La cifra de víctimas del fuerte terremoto de 7,3 grados en la escala de Richter que asoló anoche la provincia de Kermanshah, en el oeste de Irán, aumentó hoy a 328 muertos y casi 4.000 heridos, según la televisión estatal.


Las autoridades iraníes han movilizado a todos los cuerpos de seguridad para acelerar las tareas de rescate y de retirada de escombros en las poblaciones de Kermanshah más damnificadas por el seísmo.
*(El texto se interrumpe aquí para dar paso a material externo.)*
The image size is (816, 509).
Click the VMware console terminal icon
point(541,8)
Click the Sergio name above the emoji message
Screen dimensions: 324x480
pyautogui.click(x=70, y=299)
Las operaciones de búsqueda se desarrollan a contrarreloj para intentar salvar a posibles supervivientes y en ellas participan el Ejército, los Guardianes de la Revolución, la fuerza de Voluntarios Islámicos y la Media Luna Roja de Irán.

El vicepresidente de la Organización de Gestión de Crisis de Irán, Behnam Saidi, explicó que se han enviado 19 helicópteros y tres aviones a las zonas afectadas para el traslado de los heridos.

Sobre el terreno están desplegadas también unas 140 ambulancias.

Numerosos edificios se han derrumbado y miles de personas han pasado la noche en las calles ante el temor a las réplicas, que se han contado por decenas.

Los daños son por ahora difíciles de cuantificar debido a que las comunicaciones han estado cortadas y a que algunas carreteras permanecen bloqueadas impidiendo el acceso a zonas damnificadas.

El epicentro del seísmo se produjo a las 21.18 hora local del domingo (18.18 GMT) cerca de la ciudad iraquí de Halabya, en la región del Kurdistán, fronteriza con Irán, a una profundidad de 33 kilómetros.

Las poblaciones más afectadas en Irán son Kermanshah, Ghasr Shirin, Sarpul y Azgale, aunque las réplicas se han sentido en varias provincias, incluida la capital Teherán.